It seems strange that something as simple as a sleeping bag would need designs specific to gender. But believe it or not, sleeping bags designed for women do have features that can help the female adventurer get a better night's sleep. Women's sleeping bags are usually narrower in the shoulders and wider in the hips than men's or unisex sleeping bags. This more precise fit helps keep the sleeping bag warmer by preventing extra airflow. Women's sleeping bags also tend to have more insulation than men's or unisex sleeping bags. Men produce more body heat than women, so a warmer bag helps women stay more comfortable on cold nights. Extra insulation is usually found near the feet and the torso of a women's sleeping bag.

4. You Need to Pack 'Em Tight and Store 'Em Loose


Most sleeping bags come with two sacks: a stuff sack and a storage sack. The stuff sack is great for packing your sleeping to go on camping and backpacking trips, but that's all it should be used for. For everyday storage, you should be using the sleeping bag's roomy storage sack; the name really says it all. If you keep your sleeping bag crammed in its stuff sack for long periods of time, the fill could become damaged and cause cold spots in the bag.

5. Too Much Layering Inside Your Sleeping Bag Can Make You Cold


Your sleeping bag is designed to keep you warm.
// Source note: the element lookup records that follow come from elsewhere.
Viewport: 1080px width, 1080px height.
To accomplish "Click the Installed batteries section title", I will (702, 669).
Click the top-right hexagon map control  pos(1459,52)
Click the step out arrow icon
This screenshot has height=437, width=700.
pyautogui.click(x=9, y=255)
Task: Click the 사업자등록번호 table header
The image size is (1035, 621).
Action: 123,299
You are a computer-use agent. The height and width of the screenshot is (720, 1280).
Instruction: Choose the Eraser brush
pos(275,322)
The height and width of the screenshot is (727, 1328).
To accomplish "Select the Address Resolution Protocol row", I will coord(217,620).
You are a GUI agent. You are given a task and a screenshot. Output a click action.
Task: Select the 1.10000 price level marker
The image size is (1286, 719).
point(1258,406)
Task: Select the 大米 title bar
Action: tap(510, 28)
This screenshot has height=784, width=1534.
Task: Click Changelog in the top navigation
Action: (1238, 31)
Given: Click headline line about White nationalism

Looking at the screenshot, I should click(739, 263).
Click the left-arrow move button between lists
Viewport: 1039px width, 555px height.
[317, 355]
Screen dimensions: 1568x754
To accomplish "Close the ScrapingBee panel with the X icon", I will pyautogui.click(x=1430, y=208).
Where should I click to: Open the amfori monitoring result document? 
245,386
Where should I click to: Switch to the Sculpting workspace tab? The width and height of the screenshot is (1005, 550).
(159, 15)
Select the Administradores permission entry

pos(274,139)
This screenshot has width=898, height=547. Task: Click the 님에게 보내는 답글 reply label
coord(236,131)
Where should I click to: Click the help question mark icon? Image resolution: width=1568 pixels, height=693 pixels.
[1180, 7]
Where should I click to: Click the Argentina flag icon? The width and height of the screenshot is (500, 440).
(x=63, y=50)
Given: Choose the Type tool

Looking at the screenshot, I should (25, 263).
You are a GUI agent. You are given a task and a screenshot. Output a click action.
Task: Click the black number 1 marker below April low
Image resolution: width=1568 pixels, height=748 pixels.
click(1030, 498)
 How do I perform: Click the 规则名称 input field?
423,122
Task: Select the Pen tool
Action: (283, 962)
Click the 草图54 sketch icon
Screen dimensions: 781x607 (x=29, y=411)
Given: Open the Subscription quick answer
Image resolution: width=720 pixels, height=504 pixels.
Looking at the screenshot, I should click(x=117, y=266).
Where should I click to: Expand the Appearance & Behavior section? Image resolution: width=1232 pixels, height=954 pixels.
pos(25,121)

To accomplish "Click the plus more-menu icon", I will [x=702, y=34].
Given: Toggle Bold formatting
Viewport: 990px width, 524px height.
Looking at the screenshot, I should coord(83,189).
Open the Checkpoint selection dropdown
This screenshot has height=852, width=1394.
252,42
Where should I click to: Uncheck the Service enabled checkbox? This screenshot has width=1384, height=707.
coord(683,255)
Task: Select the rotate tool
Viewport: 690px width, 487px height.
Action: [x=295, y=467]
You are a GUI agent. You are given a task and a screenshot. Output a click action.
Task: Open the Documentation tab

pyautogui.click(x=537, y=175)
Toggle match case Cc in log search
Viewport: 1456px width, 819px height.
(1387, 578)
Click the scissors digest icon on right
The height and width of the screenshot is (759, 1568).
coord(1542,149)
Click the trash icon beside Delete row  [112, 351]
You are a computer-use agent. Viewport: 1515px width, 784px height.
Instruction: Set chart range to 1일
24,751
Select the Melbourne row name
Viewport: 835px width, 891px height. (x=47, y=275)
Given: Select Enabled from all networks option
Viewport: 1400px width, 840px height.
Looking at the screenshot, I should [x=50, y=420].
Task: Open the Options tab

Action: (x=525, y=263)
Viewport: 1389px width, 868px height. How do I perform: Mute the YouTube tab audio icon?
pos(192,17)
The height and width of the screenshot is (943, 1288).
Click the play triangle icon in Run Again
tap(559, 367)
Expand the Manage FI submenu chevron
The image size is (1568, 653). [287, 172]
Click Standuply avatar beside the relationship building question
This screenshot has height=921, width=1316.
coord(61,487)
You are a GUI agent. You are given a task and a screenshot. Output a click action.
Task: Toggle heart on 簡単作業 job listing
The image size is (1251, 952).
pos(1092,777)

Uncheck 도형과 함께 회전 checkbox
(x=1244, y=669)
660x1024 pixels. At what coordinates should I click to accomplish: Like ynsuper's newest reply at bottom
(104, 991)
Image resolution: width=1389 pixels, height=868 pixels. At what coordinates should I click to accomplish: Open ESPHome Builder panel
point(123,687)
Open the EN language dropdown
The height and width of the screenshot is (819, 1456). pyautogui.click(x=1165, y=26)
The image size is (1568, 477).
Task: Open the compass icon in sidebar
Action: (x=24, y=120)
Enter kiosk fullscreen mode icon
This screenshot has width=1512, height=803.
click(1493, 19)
That's its job. When you pack on the layers before crawling into your sleeping bag, you could be compressing the bag's fill, preventing it from performing to the best of its ability. The best way to stay warm inside of a sleeping bag is by wearing comfortable base layers from head to toe (hat, shirt, pants, socks) and using the cinch on your sleeping bag's hood if it has this feature. The goal is to let your sleeping bag's fit and insulation work with your body heat to keep you a toasty and happy camper.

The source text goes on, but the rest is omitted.